* Task
Print the line containing "You are a computer-use" and all lines after it, unchanged, through the end of the data. Leave the pictures out.

Start of Information supplied

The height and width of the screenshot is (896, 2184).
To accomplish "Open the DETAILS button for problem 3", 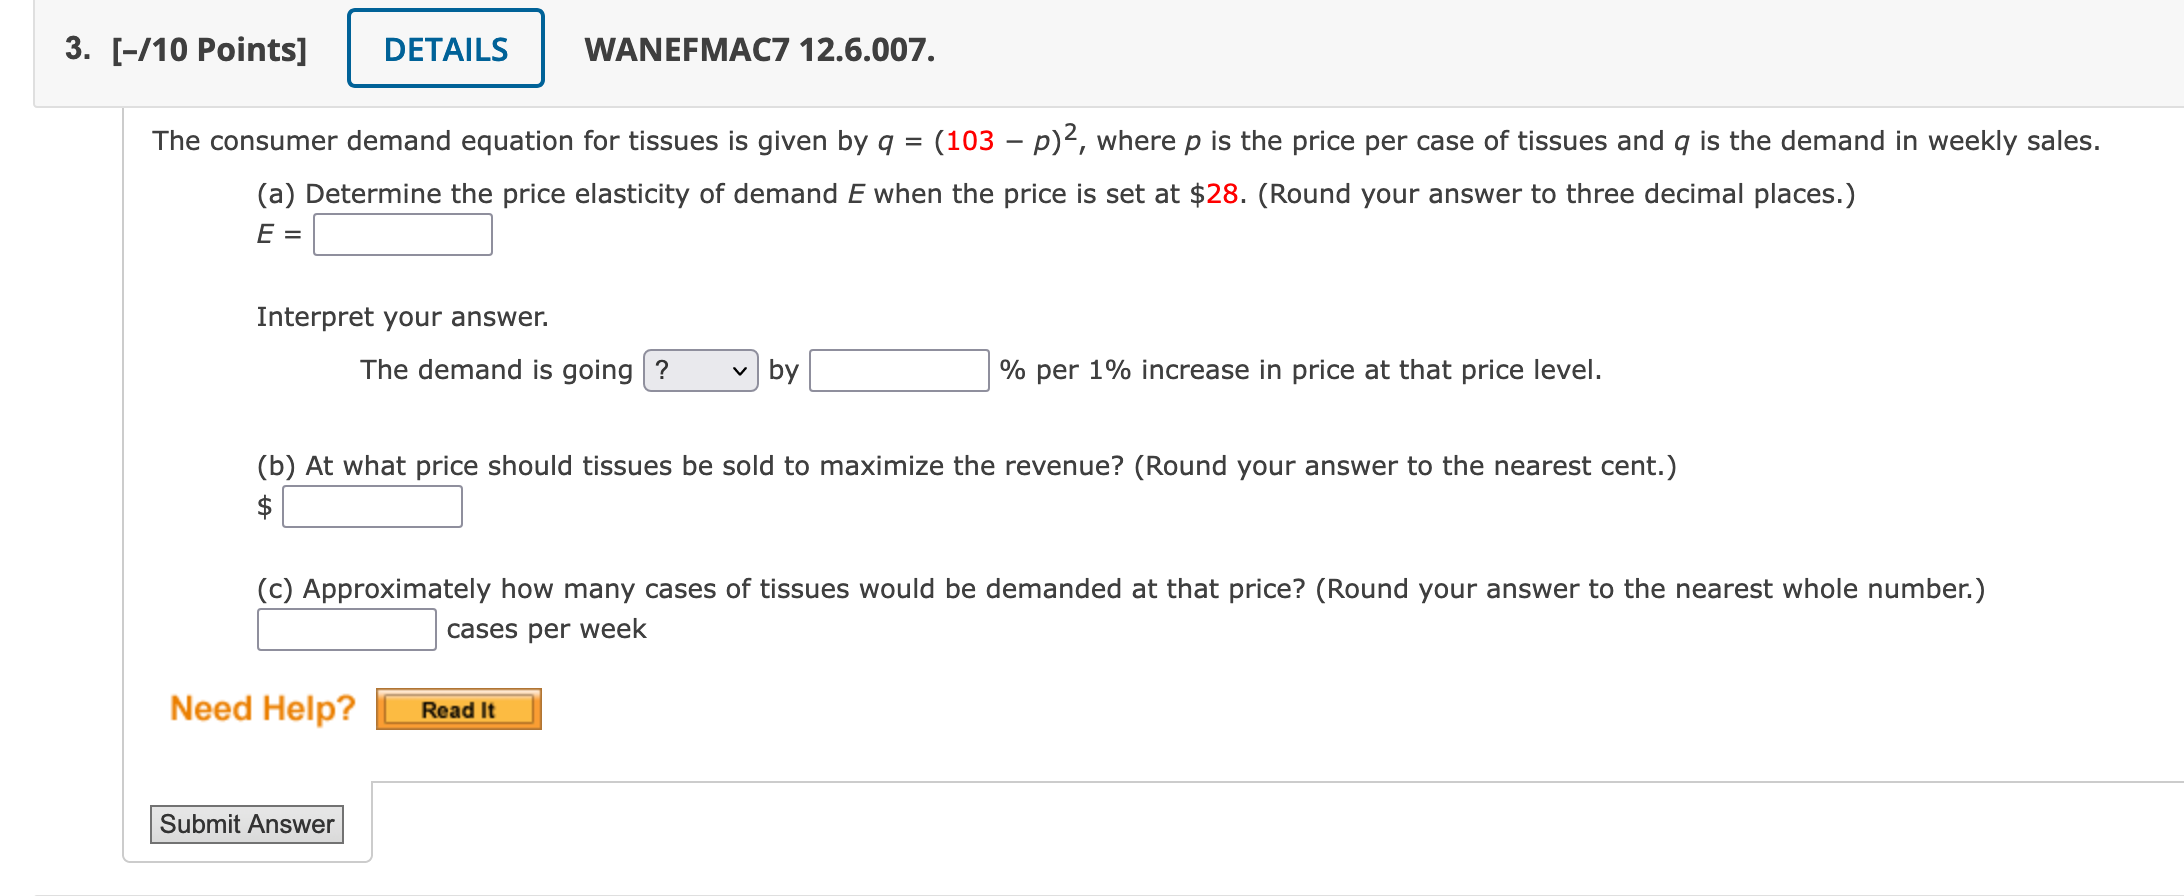I will [445, 47].
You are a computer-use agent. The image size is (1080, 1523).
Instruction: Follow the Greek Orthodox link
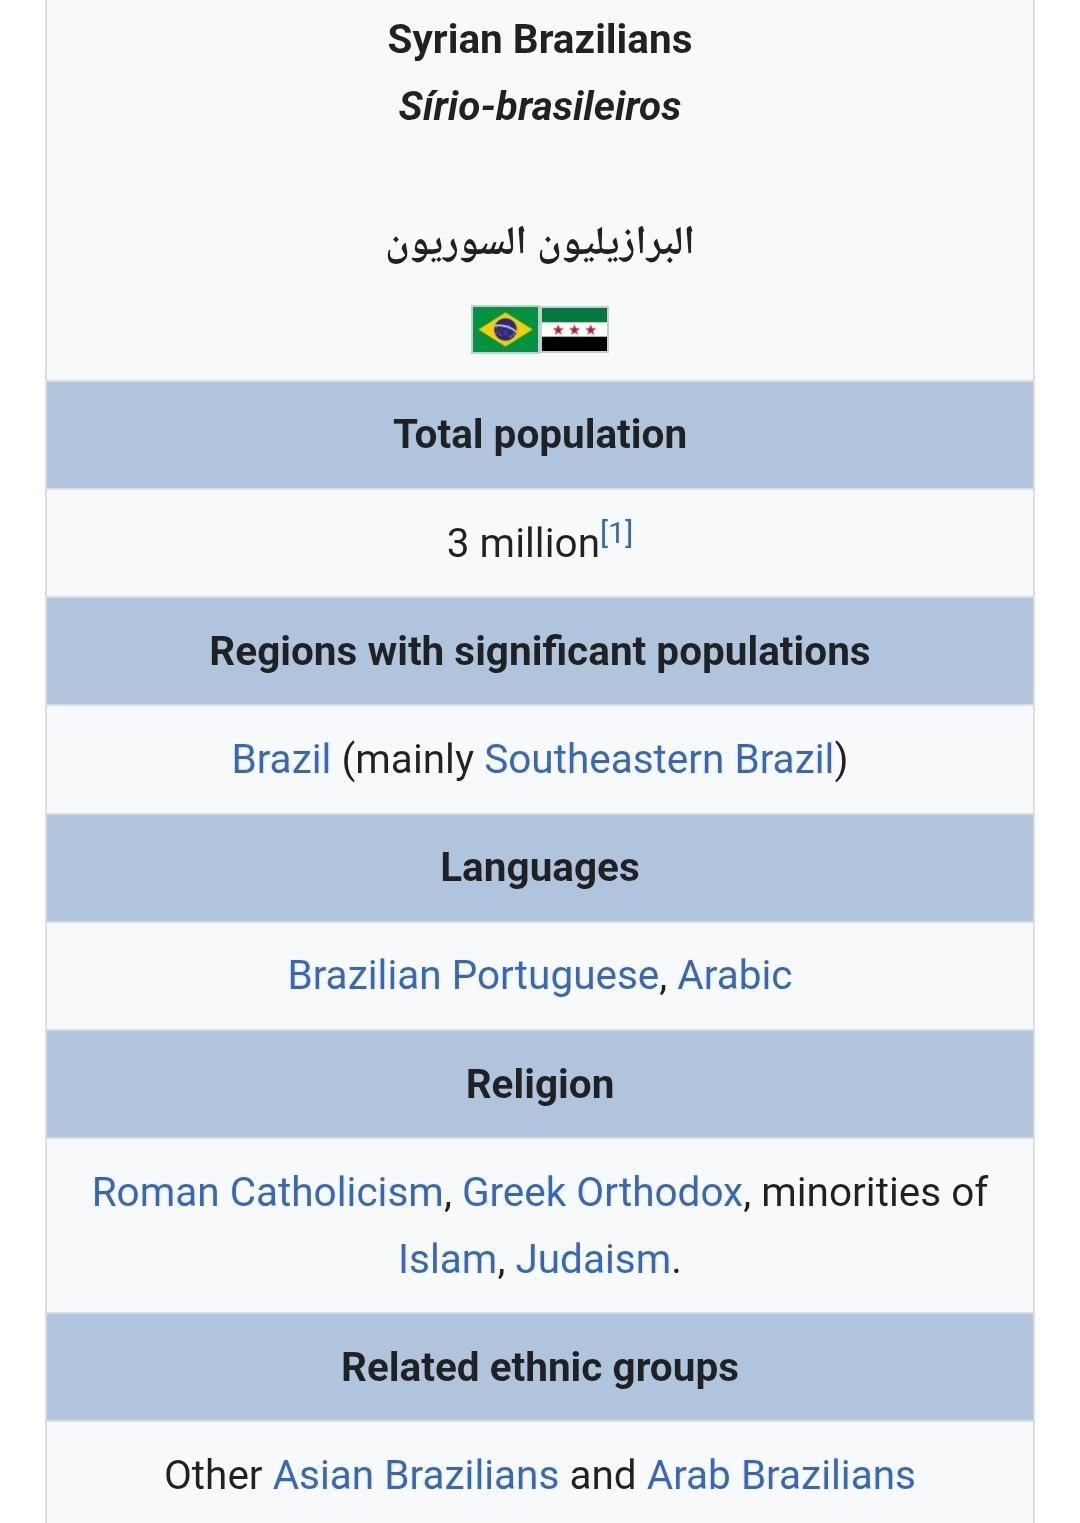click(x=602, y=1192)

End of Information supplied

* Exercise solution
You are a computer-use agent. The image size is (1080, 1523).
Instruction: Follow the Greek Orthodox link
click(x=602, y=1192)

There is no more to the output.